Catherine Rampell: Republicans’ closing argument: Be afraid, be very afraid

(Susan Walsh | AP Photo) President Donald Trump talks about immigration and border security from the Roosevelt Room of the White House in Washington, Thursday, Nov. 1, 2018.

Immigrants are coming for your children and lake houses. Socialists are coming for your Medicare (huh?). Black football players are coming for your flag. And now the Democrats are coming for your 401(k).

Republicans' closing argument: Be afraid, be very afraid.

The GOP has had unified control of government for nearly two years now. Yet, somehow, Republicans' promised return to morning in America, that end of "American carnage," still hasn't arrived, according to both their own standard-bearer and their terrifying campaign ads.

It’s funny, in a way. Unemployment is historically low. Consumer confidence is buoyant. There actually is a compelling, positive story to tell about the state of the country — or at least, the state of the economy — today. Whether President Trump can legitimately claim credit for recent economic trends is a nonissue; we know he has no problem taking credit for things he inherited, including his personal wealth.

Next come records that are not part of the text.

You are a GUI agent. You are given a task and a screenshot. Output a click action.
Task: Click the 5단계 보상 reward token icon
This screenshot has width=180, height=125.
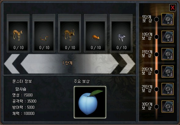167,19
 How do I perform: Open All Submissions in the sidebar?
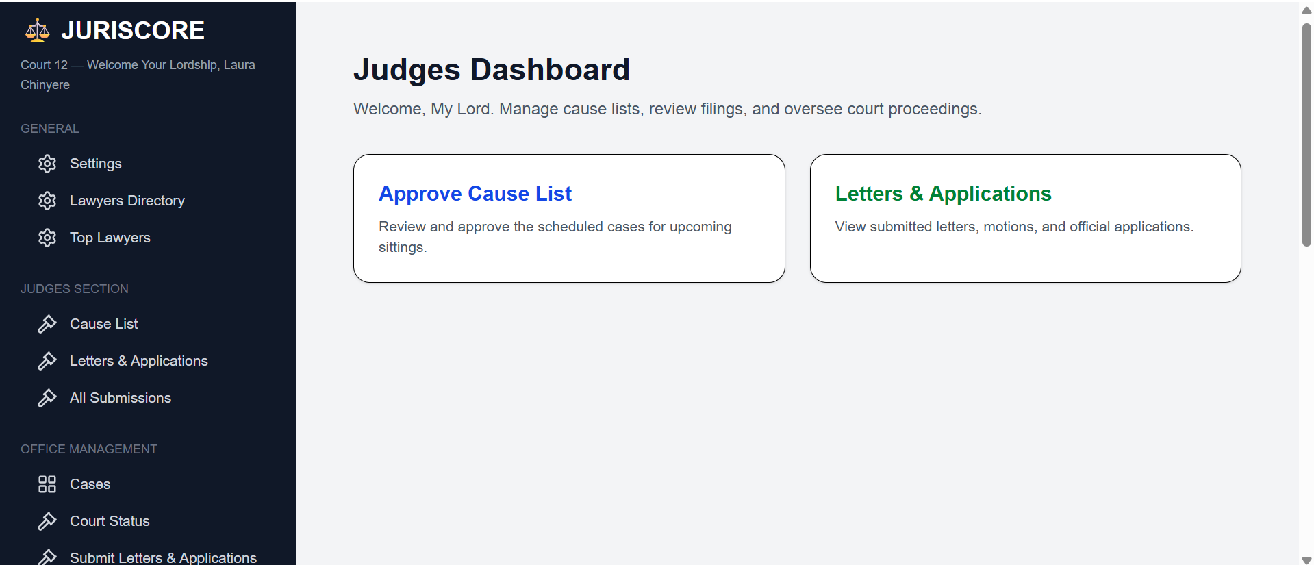pos(121,398)
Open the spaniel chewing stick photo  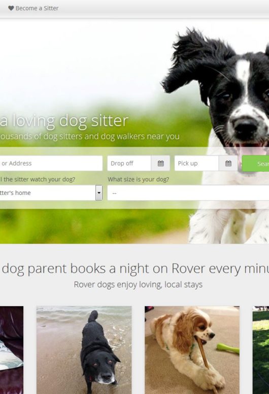[192, 350]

So at the very least, he could be emphasizing those economic milestones.

Sometimes Republican leaders and strategists complain that the party, and particularly the president, have done so little economic cheerleading. And White House advisers overtly do try to nudge Trump toward highlighting the strong economy.

On Wednesday, for instance, National Economic Council Director Larry Kudlow "interviewed" his boss at a White House event. Kudlow opened his softball questions with: "So Mr. President, nobody wants to talk about the economy anymore, so let's talk about the economy."

Trump partly obliged, offering the expected lies and hyperbole. He claimed his tax cut is the "biggest that we've ever done" (it's not) and that the stock market has risen "close to 50 percent" since the last election (it hasn't). But before he could even formulate those fibs, he couldn't help but first offer some of his standard fearmongering — about that scary caravan of penniless asylum seekers, who are still some 1,000 miles away from the U.S. border.

Even on occasions when he has stayed on task in touting economic and financial market metrics, he still typically frames the message not exactly as an achievement but as a warning.

"If you want your Stocks to go down, I strongly suggest voting Democrat," he tweeted Tuesday. He said this after the stock market had just suffered a rout apparently triggered not by midterm news but by reports of a coming escalation in his trade wars.

Maybe this tweet was simply about establishing a fall guy for when — not if — the business cycle turns. (He has been setting up the Federal Reserve as a possible scapegoat, too.) But it's also quite thematically similar to the political message he offers on other, non-financial issues: Stay fearful.

Or put another way: Nice little 401(k) you’ve got there. Be a shame if something happened to it.

Regardless of what Kudlow, House Speaker Paul Ryan, R-Wis., or others are advising, Trump has good reason to pivot away from plugging his supposed economic successes, and instead return to pumping up public anxiety.

First is that inflation-adjusted wage growth is still relatively tepid. Singing the praises of the economy even as paychecks stagnate may backfire, at least if voters think the party is ignoring their frustration. Plus, of course the main policy achievement Republicans would have to name-check when hyping their economic record would be their deficit-ballooning, plutocratic tax cut, which remains unpopular.

But more significantly, Trump has figured out that fear is much more politically useful, and motivating, than festivity, especially among his base.

When Trump accepted his party's presidential nomination in 2016, he declared that the system was broken, and darkly promised that he alone could fix it. If today he declares that he has already fixed everything, then what motive do his voters have to go to the polls?

Policy wonks and pundits often point out that Trump does not appear terribly interested in correctly identifying policy problems. He’s even less interested in actually solving them. But his disinterest in notching policy achievements — by passing immigration reform, say, or repealing Obamacare, or persuading China to actually do whatever it is he’s trying to get them to do — may actually help rather than hurt him.

He needs the barbarians to be at the gates; the "deep state" undermining his agenda; the "enemy of the people" victimizing him and his Forgotten Men. If he ever definitively declares victory over the forces he has told his loyal foot soldiers to fear, the war is over, and they'll lay down their arms.

Trump's core voters are political doomsday preppers; he needs them to keep prepping.